Detecting signatures of natural selection in the human genome with geographically explicit models

利用地理明确的模型检测人类基因组中自然选择的特征

• 批准号: BB/H008691/1
• 负责人: Paul Flicek
• 金额: $ 18.72万
• 依托单位: European Bioinformatics Institute
• 依托单位国家: 英国
• 项目类别: Research Grant
• 财政年份: 2010
• 资助国家: 英国
• 起止时间: 2010 至 无数据
• 项目状态: 已结题
• 来源: https://gtr.ukri.org/projects?ref=BB%2FH008691%2F1
• 关键词: Detecting; signatures; natural; selection; human

Modern sequencing techniques have provided us with very large genetic datasets, on a scale that was hard to imagine only a couple of years ago. As these datasets comprise human populations from the entire globe, it is tempting to look at the geographic distribution of genetic variants and try to find explanations for why some variants are more common in some places rather than others. After all, we have known for a long time that sickle cell anaemia is found in regions where malaria was prevalent, as it can confer resistance to the deadly disease. So, could we find other important genetic variants that have been affected by natural selection by examining their geographic distribution? While this approach sounds promising, it raises the issue of being able to distinguish between those patterns that truly reflect past and present selection, and patterns that might have simply arisen by chance. In this project, we propose to develop a population genetics framework that will allow us to reconstruct the spread of anatomically modern humans around the globe, taking into account past changes in climate and the shape of continents. By knowing how and when people got to different parts of the world, we will then be able to distinguish which genetic variants have geographic distributions too extreme to be the result of mere chance, and thus have been the target of natural selection. Besides looking for regions under selection in the nuclear genome, we will also consider the small amount of genetic material contained in the mitochondria, small organelles that act as the biochemical powerhouses in our cells. Mitochondrial DNA is arguably the most widely used source of information for reconstructing human past history, but such reconstructions rely on the assumption that mitochondrial DNA has not been affected by natural selection. Our new framework, together with a better geographic coverage of mitochondrial genetic variability that will be achieved in this project, will allow us to test the assumption of neutrality and to find any deviation that should be taken into account in future work on human settlement history.

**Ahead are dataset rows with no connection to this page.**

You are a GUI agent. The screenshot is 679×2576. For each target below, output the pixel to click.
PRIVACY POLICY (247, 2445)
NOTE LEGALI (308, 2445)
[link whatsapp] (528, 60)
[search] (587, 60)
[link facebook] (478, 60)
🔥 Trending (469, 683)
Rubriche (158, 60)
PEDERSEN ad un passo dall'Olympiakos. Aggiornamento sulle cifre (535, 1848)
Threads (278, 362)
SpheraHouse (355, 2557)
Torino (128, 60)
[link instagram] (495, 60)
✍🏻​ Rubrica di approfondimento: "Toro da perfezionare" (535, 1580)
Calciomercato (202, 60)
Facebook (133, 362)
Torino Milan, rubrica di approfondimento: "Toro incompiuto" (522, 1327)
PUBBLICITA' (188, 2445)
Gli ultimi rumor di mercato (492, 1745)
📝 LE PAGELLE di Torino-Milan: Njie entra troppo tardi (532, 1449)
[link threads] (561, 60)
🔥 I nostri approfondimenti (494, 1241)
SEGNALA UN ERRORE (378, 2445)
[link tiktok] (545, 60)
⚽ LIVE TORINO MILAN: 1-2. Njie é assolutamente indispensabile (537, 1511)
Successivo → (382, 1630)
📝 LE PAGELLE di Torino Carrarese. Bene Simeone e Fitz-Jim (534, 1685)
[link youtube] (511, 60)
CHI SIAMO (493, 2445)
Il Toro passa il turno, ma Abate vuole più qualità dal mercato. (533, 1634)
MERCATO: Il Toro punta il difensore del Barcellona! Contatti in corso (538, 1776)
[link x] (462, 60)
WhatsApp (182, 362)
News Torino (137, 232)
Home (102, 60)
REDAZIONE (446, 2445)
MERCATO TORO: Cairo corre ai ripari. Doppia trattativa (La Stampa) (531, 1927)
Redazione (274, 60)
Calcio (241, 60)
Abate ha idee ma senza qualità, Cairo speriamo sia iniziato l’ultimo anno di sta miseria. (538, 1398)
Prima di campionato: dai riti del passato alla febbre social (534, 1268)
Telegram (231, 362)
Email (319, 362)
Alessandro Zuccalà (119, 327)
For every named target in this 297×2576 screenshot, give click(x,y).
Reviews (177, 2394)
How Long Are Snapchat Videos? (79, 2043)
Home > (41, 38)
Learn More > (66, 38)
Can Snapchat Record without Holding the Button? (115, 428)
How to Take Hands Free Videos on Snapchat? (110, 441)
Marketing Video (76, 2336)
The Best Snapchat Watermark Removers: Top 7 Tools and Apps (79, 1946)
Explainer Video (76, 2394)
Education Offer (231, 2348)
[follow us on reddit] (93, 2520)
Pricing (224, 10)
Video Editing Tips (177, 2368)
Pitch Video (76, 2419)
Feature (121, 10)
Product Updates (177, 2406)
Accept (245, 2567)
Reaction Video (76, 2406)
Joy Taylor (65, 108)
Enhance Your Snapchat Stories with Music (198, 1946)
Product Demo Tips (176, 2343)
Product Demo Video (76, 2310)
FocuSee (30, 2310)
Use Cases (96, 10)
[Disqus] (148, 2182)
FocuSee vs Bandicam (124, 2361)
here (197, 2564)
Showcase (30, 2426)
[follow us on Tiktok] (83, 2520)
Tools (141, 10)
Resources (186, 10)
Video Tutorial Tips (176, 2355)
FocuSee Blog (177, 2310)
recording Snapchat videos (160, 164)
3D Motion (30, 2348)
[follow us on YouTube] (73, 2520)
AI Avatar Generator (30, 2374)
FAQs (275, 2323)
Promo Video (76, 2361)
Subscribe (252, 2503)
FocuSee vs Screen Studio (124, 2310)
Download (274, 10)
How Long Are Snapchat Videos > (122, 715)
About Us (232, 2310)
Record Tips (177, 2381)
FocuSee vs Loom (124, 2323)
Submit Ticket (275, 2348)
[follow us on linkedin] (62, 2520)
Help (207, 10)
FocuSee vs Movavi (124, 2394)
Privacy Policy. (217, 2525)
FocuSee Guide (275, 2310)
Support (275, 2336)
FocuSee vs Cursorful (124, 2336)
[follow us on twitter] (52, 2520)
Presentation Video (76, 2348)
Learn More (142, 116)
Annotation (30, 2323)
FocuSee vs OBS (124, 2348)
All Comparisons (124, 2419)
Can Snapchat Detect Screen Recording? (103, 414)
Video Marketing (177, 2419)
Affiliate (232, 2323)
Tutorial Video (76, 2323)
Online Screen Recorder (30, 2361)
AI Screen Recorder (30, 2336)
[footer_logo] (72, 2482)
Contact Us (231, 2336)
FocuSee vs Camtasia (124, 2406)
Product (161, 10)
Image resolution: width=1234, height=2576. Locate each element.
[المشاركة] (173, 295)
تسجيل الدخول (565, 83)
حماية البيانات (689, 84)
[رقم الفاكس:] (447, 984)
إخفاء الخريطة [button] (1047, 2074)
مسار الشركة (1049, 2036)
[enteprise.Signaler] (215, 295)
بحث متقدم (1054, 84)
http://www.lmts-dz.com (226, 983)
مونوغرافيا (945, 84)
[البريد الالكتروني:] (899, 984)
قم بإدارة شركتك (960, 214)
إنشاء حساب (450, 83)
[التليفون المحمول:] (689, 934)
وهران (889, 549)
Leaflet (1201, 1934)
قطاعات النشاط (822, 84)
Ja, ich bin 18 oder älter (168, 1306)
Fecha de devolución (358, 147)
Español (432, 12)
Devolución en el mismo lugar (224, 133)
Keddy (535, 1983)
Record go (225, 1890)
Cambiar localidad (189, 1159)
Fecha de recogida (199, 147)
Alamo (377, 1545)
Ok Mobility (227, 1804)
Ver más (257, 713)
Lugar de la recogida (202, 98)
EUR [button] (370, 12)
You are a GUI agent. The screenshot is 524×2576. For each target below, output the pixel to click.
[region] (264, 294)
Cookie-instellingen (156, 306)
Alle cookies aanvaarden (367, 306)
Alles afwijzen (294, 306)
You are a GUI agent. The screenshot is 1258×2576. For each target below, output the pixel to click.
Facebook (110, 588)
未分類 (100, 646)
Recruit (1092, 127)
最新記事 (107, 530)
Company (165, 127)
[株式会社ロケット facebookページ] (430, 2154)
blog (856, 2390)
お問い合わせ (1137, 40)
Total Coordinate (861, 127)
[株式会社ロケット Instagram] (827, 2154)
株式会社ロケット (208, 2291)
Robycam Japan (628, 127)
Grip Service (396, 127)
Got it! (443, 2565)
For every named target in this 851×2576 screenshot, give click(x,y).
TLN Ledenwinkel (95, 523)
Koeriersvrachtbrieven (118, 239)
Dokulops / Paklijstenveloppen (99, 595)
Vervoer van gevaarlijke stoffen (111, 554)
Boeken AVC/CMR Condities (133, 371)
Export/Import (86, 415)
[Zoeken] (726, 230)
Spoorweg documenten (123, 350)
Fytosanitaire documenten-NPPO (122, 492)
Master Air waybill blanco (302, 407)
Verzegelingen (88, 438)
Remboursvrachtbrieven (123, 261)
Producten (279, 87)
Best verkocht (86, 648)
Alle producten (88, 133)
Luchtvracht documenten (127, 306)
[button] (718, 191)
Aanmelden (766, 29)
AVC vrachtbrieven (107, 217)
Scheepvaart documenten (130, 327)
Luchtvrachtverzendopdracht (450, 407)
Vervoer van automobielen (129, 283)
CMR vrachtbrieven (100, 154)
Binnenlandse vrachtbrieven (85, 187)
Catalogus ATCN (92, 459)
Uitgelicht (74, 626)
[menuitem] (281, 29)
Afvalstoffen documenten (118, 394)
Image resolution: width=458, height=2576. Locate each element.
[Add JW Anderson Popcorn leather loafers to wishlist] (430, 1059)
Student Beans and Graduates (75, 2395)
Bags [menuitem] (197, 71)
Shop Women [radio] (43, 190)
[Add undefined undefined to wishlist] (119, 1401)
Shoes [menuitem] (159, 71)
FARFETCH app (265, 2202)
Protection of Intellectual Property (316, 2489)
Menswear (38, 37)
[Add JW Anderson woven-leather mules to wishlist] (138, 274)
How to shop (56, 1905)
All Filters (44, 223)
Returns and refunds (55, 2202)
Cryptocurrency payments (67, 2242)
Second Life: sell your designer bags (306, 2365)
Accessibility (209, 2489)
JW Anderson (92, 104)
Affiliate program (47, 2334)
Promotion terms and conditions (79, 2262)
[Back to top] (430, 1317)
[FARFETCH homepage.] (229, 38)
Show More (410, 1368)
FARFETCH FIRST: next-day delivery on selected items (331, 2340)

现代测序技术为我们提供了非常庞大的基因数据集，其规模在几年前是难以想象的。由于这些数据集包含了来自全球的人口，因此研究遗传变异的地理分布并试图找到为什么某些变异在某些地方比在其他地方更常见的解释是很有诱惑力的。毕竟，我们很久以前就知道，镰状细胞性贫血是在疟疾流行的地区发现的，因为它可以使人对这种致命疾病产生抵抗力。那么，我们是否可以通过研究它们的地理分布来发现其他受自然选择影响的重要基因变异呢？虽然这种方法听起来很有希望，但它提出了一个问题，即如何区分那些真正反映过去和现在选择的模式，以及那些可能只是偶然出现的模式。在这个项目中，我们建议开发一个种群遗传学框架，这将使我们能够重建解剖学上现代人在全球范围内的传播，同时考虑到过去气候和大陆形状的变化。通过了解人们是如何以及何时到达世界不同地区的，我们将能够区分哪些基因变异的地理分布过于极端，不可能仅仅是偶然的结果，从而成为自然选择的目标。除了在核基因组中寻找被选择的区域外，我们还将考虑线粒体中包含的少量遗传物质，线粒体是我们细胞中充当生化发电厂的小细胞器。线粒体DNA可以说是重建人类历史最广泛使用的信息来源，但这种重建依赖于线粒体DNA没有受到自然选择影响的假设。我们的新框架，加上这个项目将实现的线粒体遗传变异的更好的地理覆盖，将使我们能够测试中立的假设，并找到在未来人类定居历史工作中应该考虑的任何偏差。